(PROBLEMSTELLUNG):
Beantworte anhand des Auszugs unten folgende Fragen:
1. Welcher Paragraf des ABGB steht unter „Norm“?
2. Von welchem Gericht stammt der angefochtene Beschluss, und von welchem Tag ist er?
3. Was ordnet der Spruch an?

10/01 Bundes-Verfassungsgesetz (B-VG);
10/07 Verwaltungsgerichtshof;
20/01 Allgemeines bürgerliches Gesetzbuch (ABGB);
40/01 Verwaltungsverfahren;

Norm

ABGB §1332;
B-VG Art133 Abs4;
VwGG §28 Abs1 Z5;
VwGG §28 Abs3;
VwGG §34 Abs1;
VwGVG 2014 §33;

Betreff

Der Verwaltungsgerichtshof hat durch den Vorsitzenden Senatspräsident Dr. Blaschek und die Hofräte Dr. Kleiser sowie Mag. Brandl als Richter, unter Mitwirkung der Schriftführerin Mag. Kienesberger, über die Revision der N L-H in S, vertreten durch Mag. Wolfgang Doppelhofer, Rechtsanwalt in 1010 Wien, Gluckgasse 2/6a, gegen den Beschluss des Landesverwaltungsgerichts Niederösterreich vom 12. Juni 2018, Zl. LVwG-AV-464/002-2017, betreffend Abweisung eines Antrages auf Wiedereinsetzung in den vorigen Stand gegen die Versäumung der Beschwerdefrist in einer Angelegenheit nach dem Sicherheitspolizeigesetz (belangte Behörde vor dem Verwaltungsgericht: Bürgermeister der Stadtgemeinde M), den Beschluss gefasst:

Spruch

Die Revision wird zurückgewiesen.

(DATENABSCHNITT):
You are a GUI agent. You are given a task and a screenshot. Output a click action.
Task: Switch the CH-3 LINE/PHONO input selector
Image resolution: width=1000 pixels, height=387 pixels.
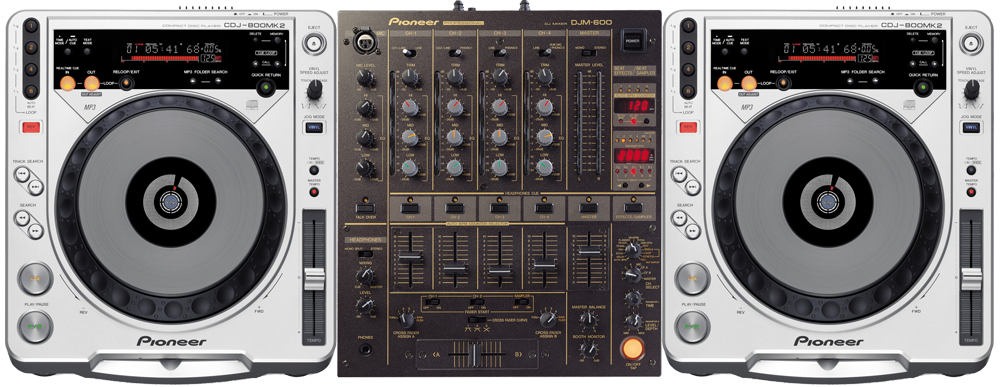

(ANTWORT ZUR AUFGABE):
1. § 1332
2. Vom Landesverwaltungsgericht Niederösterreich, vom 12. Juni 2018
3. Die Revision wird zurückgewiesen.